PROBLEM REQUIREMENTS → Retype all of the records below exactly as they appear, keeping every line, character, and number unchanged.

## Start DATASET CONTENT

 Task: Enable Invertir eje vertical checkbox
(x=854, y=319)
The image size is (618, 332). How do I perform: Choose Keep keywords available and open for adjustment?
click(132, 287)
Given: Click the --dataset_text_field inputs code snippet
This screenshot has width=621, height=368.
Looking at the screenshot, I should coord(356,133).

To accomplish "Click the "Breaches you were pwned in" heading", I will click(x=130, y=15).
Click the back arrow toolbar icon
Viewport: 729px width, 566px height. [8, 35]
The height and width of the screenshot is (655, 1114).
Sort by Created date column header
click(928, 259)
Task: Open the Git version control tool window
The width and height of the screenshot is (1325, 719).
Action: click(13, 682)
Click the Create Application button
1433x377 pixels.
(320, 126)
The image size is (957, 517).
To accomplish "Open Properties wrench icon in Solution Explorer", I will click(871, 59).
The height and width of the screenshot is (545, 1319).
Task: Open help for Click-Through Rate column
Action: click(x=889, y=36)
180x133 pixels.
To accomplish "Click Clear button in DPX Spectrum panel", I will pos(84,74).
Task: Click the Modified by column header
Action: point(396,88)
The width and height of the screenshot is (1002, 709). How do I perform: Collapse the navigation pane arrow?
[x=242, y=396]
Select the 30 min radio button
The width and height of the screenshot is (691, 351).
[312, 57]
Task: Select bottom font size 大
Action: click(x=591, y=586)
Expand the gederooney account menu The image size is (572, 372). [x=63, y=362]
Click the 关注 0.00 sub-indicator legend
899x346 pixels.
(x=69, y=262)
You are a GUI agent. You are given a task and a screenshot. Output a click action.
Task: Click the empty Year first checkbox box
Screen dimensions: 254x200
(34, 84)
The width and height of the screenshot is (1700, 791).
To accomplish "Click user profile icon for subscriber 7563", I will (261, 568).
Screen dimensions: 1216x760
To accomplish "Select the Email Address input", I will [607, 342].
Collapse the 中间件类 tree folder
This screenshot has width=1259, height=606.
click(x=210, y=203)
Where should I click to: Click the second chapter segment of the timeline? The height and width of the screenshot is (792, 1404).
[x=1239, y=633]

## End DATASET CONTENT

TASK OUTPUT →
 Task: Enable Invertir eje vertical checkbox
(x=854, y=319)
The image size is (618, 332). How do I perform: Choose Keep keywords available and open for adjustment?
click(132, 287)
Given: Click the --dataset_text_field inputs code snippet
This screenshot has width=621, height=368.
Looking at the screenshot, I should coord(356,133).

To accomplish "Click the "Breaches you were pwned in" heading", I will click(x=130, y=15).
Click the back arrow toolbar icon
Viewport: 729px width, 566px height. [8, 35]
The height and width of the screenshot is (655, 1114).
Sort by Created date column header
click(928, 259)
Task: Open the Git version control tool window
The width and height of the screenshot is (1325, 719).
Action: click(13, 682)
Click the Create Application button
1433x377 pixels.
(320, 126)
The image size is (957, 517).
To accomplish "Open Properties wrench icon in Solution Explorer", I will click(871, 59).
The height and width of the screenshot is (545, 1319).
Task: Open help for Click-Through Rate column
Action: click(x=889, y=36)
180x133 pixels.
To accomplish "Click Clear button in DPX Spectrum panel", I will pos(84,74).
Task: Click the Modified by column header
Action: point(396,88)
The width and height of the screenshot is (1002, 709). How do I perform: Collapse the navigation pane arrow?
[x=242, y=396]
Select the 30 min radio button
The width and height of the screenshot is (691, 351).
[312, 57]
Task: Select bottom font size 大
Action: click(x=591, y=586)
Expand the gederooney account menu The image size is (572, 372). [x=63, y=362]
Click the 关注 0.00 sub-indicator legend
899x346 pixels.
(x=69, y=262)
You are a GUI agent. You are given a task and a screenshot. Output a click action.
Task: Click the empty Year first checkbox box
Screen dimensions: 254x200
(34, 84)
The width and height of the screenshot is (1700, 791).
To accomplish "Click user profile icon for subscriber 7563", I will (261, 568).
Screen dimensions: 1216x760
To accomplish "Select the Email Address input", I will [607, 342].
Collapse the 中间件类 tree folder
This screenshot has width=1259, height=606.
click(x=210, y=203)
Where should I click to: Click the second chapter segment of the timeline? The height and width of the screenshot is (792, 1404).
[x=1239, y=633]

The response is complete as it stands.